▸ **The data**:
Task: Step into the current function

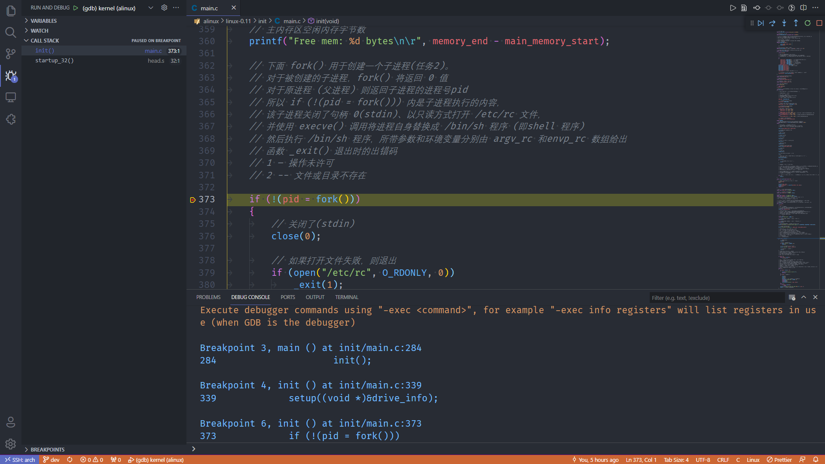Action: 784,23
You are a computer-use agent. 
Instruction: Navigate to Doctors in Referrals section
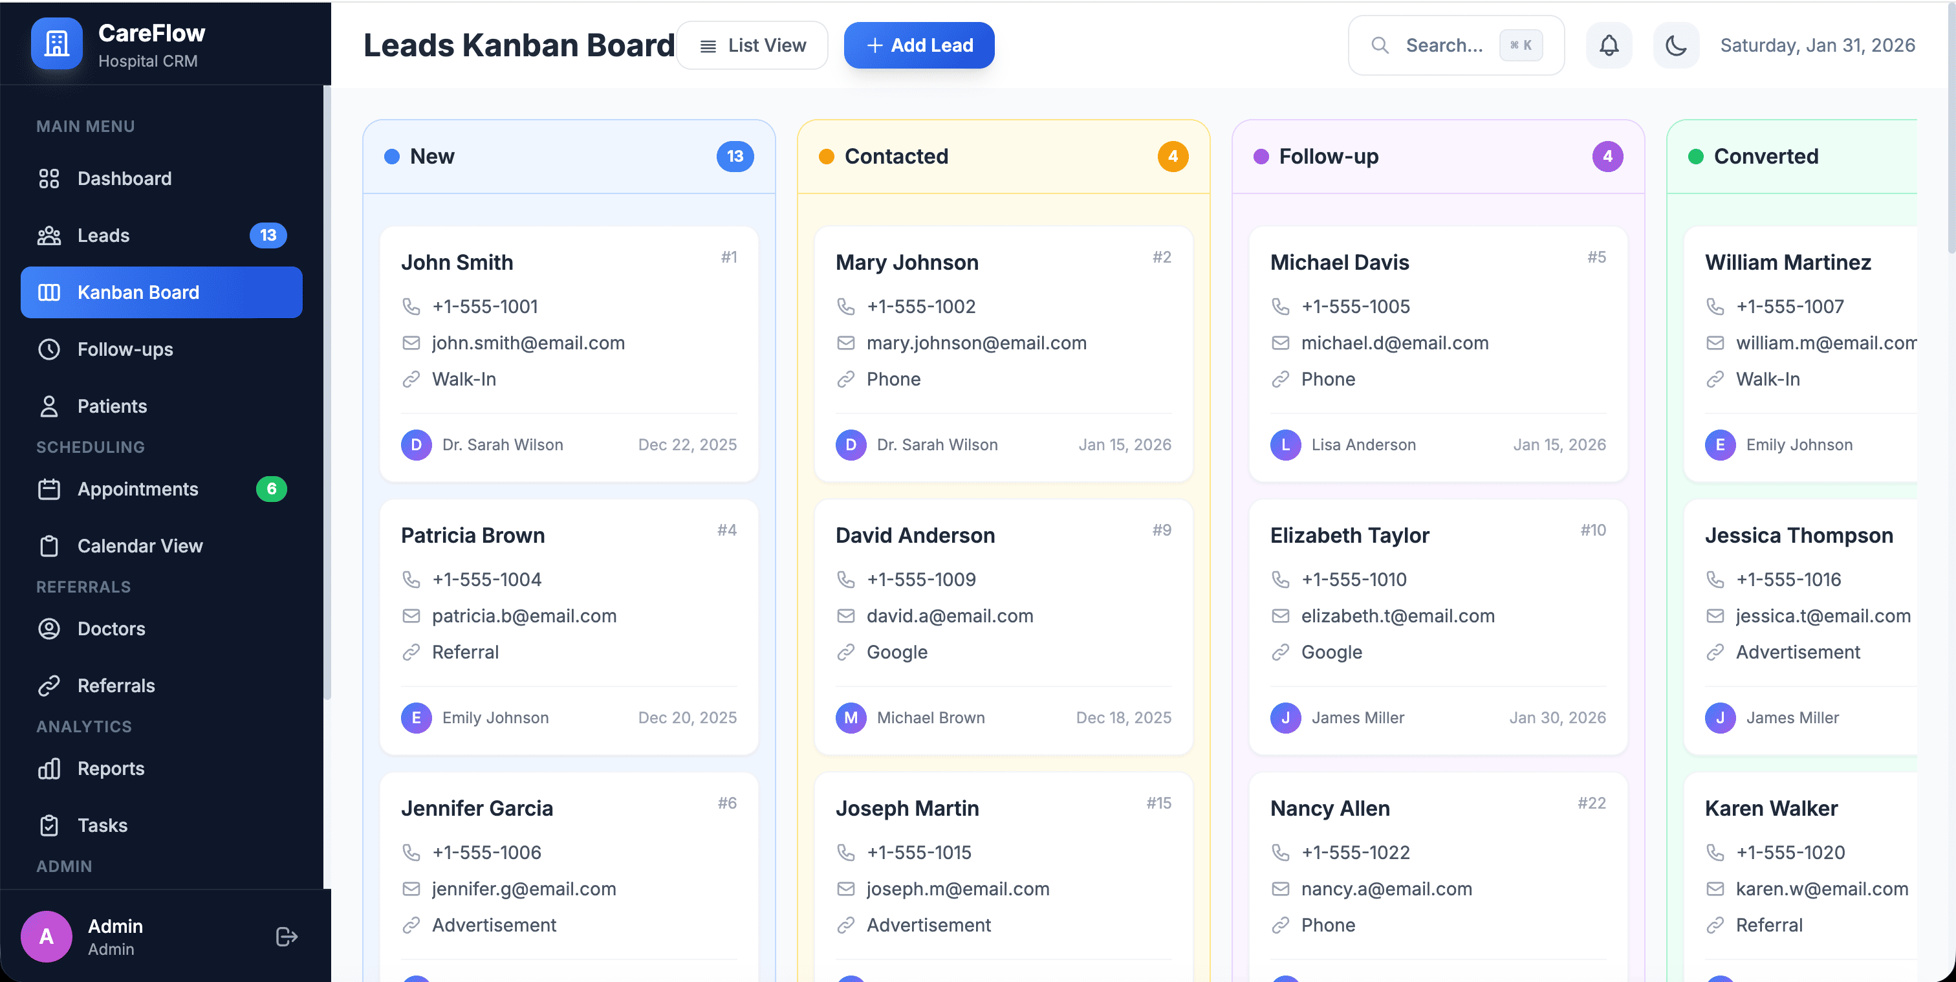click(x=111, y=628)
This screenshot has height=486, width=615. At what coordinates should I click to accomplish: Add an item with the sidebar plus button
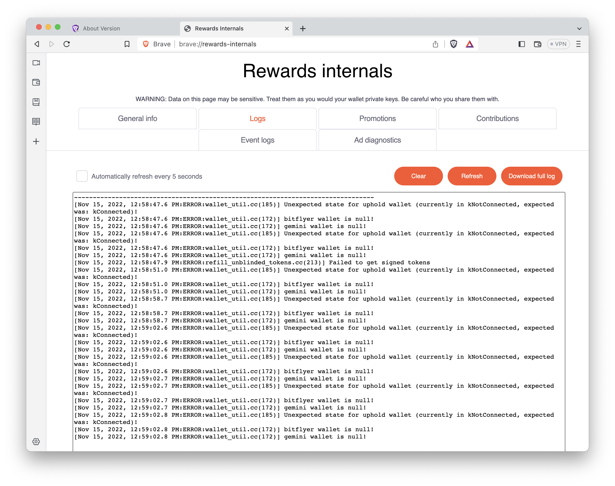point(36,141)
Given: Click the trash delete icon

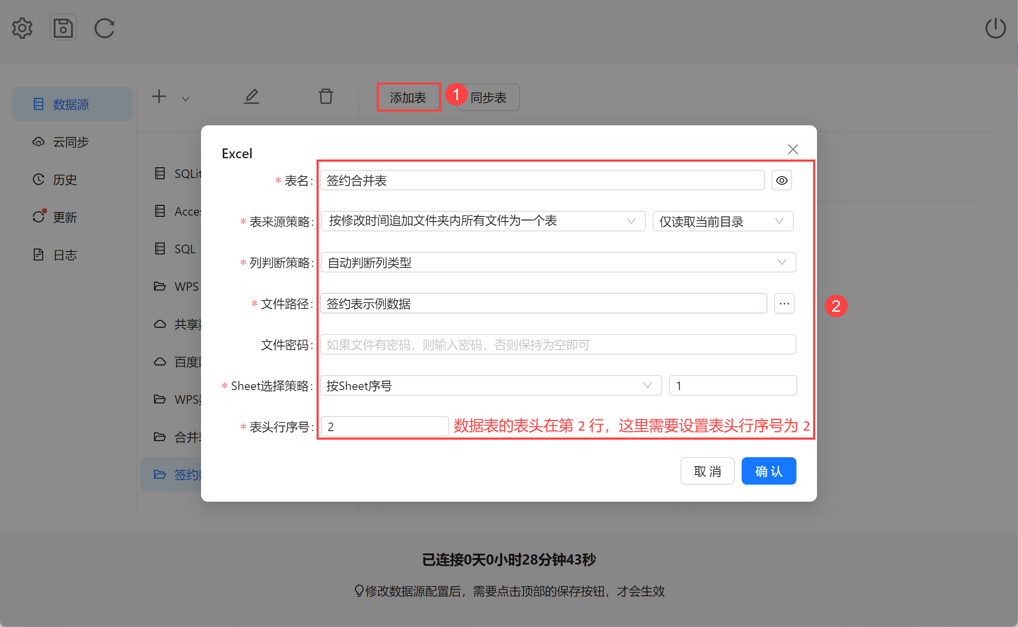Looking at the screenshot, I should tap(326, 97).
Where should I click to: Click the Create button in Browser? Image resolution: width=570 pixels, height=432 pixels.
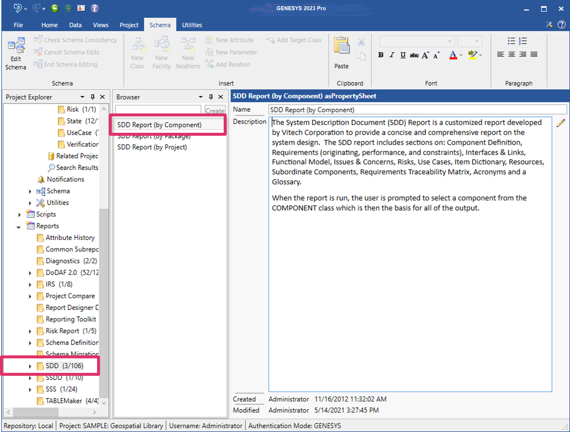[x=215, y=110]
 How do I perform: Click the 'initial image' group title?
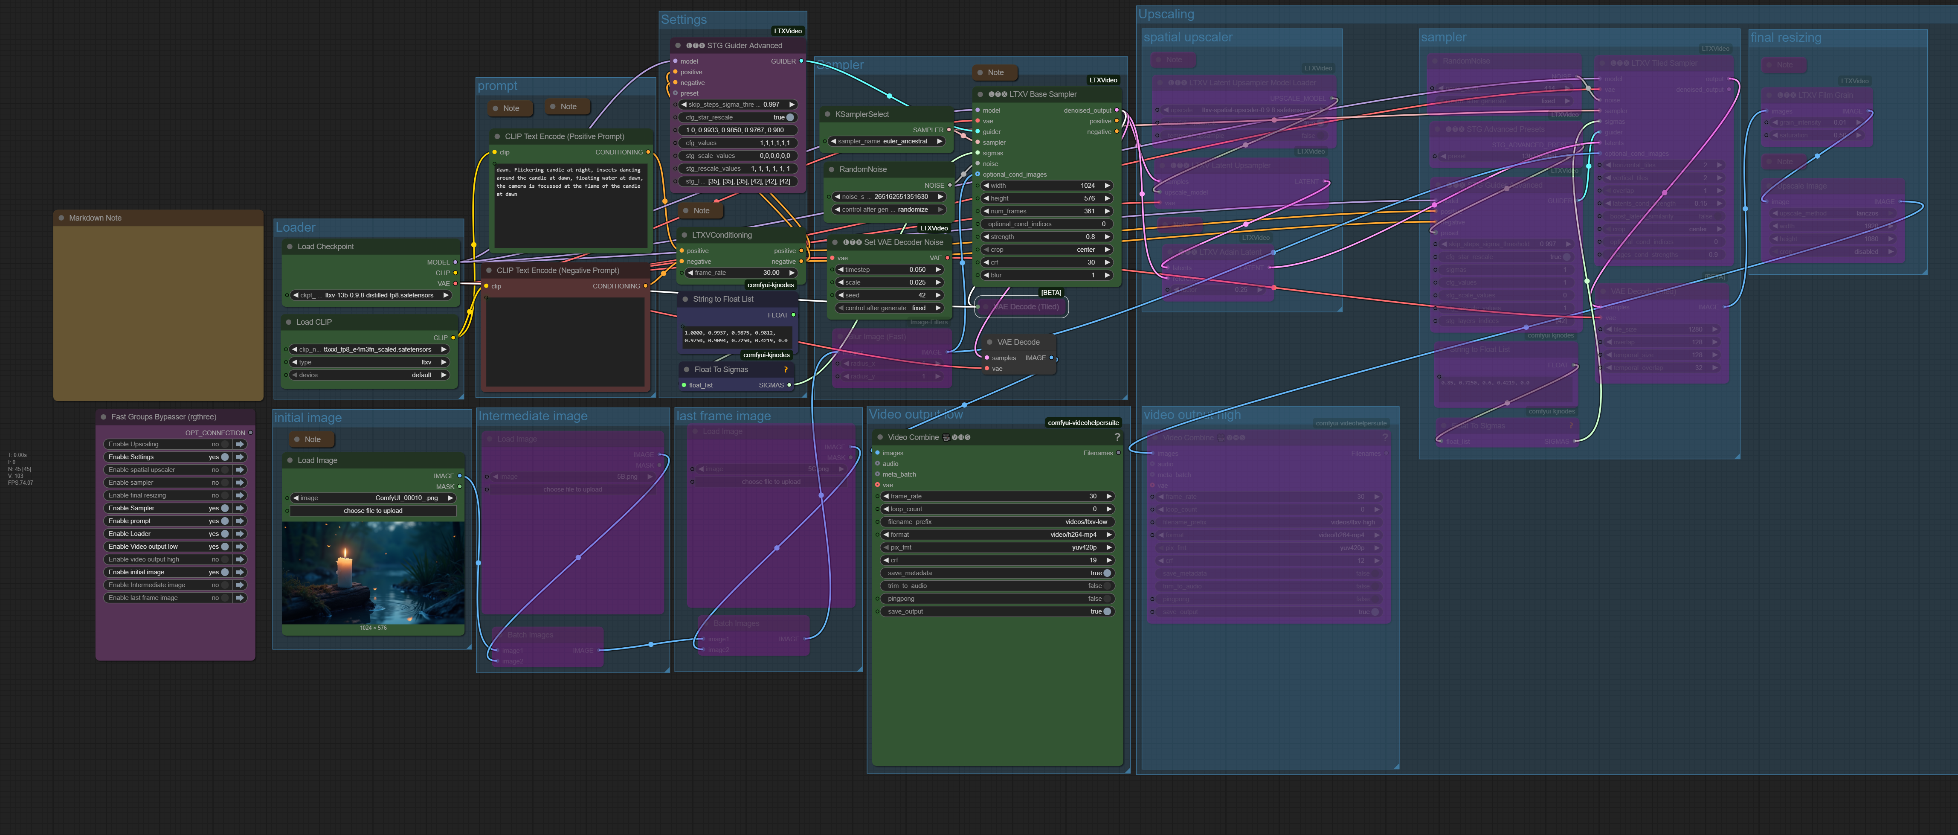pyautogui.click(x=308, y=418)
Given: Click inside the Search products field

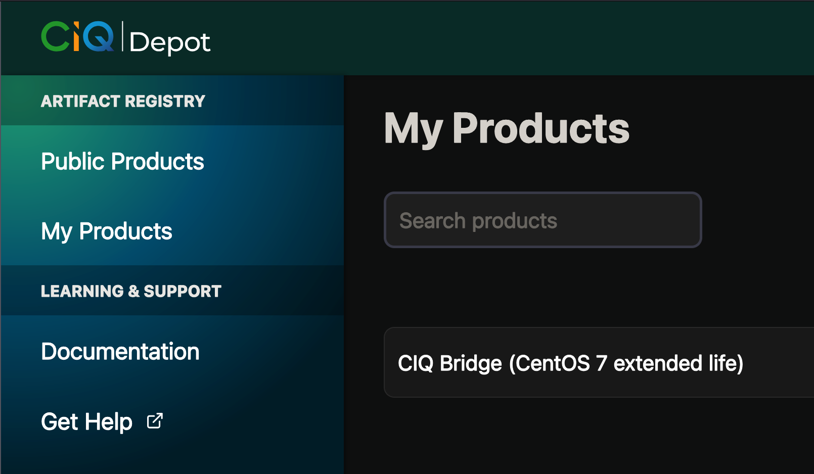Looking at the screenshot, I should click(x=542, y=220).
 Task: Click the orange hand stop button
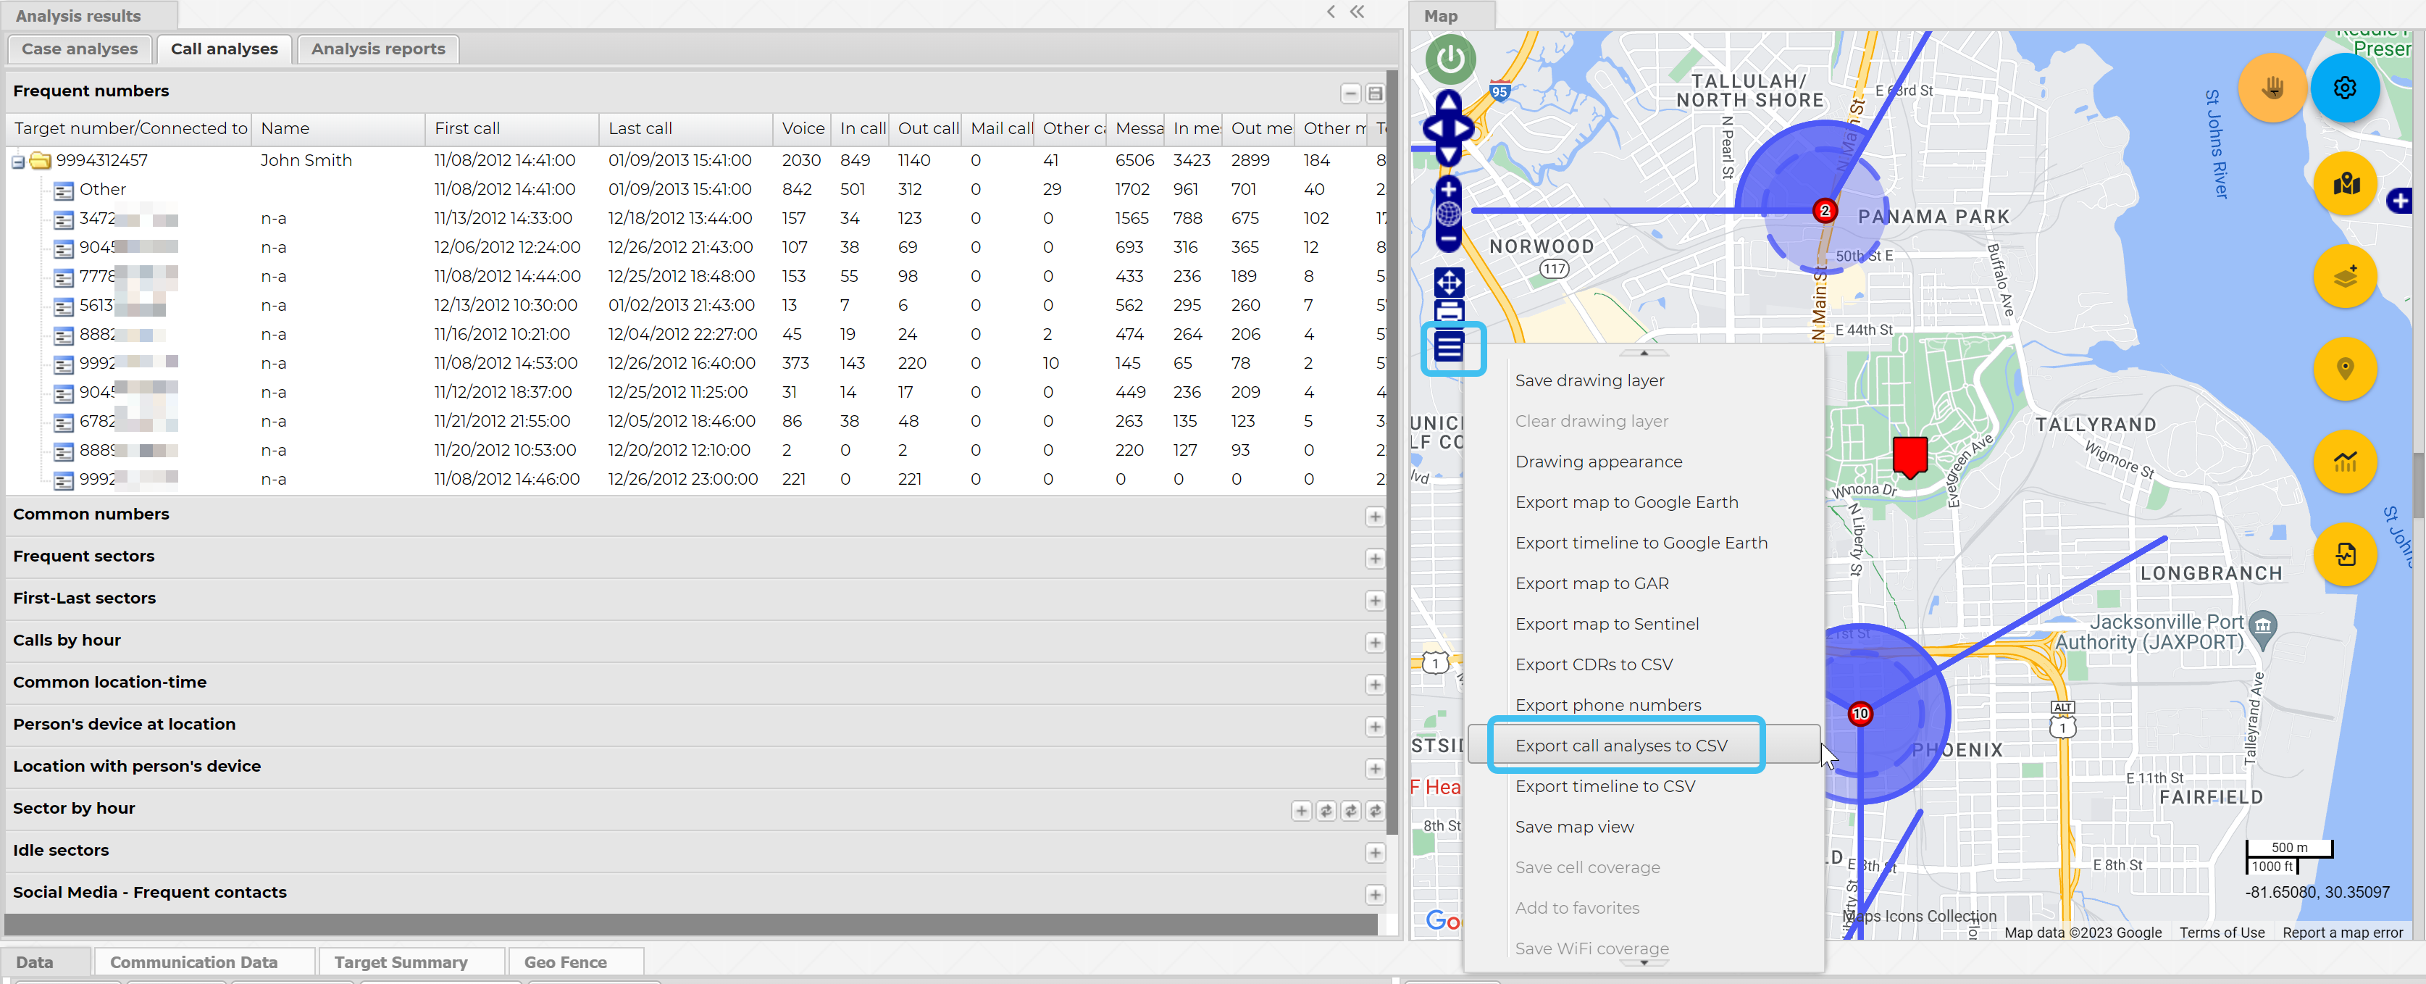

▸ **Directions for this task**:
Exact copy, no pictures: reproduce the whole listing above.

▸ **Exercise solution**:
Task: Step into the current function

Action: 784,23
You are a computer-use agent. 
Instruction: Navigate to Doctors in Referrals section
click(x=111, y=628)
This screenshot has height=486, width=615. At what coordinates should I click to accomplish: Add an item with the sidebar plus button
point(36,141)
Given: Click the trash delete icon

Looking at the screenshot, I should tap(326, 97).
Where should I click to: Click the Create button in Browser? Image resolution: width=570 pixels, height=432 pixels.
[x=215, y=110]
 How do I perform: Click the 'initial image' group title?
pyautogui.click(x=308, y=418)
Given: Click inside the Search products field

Looking at the screenshot, I should click(x=542, y=220).
 Task: Click the orange hand stop button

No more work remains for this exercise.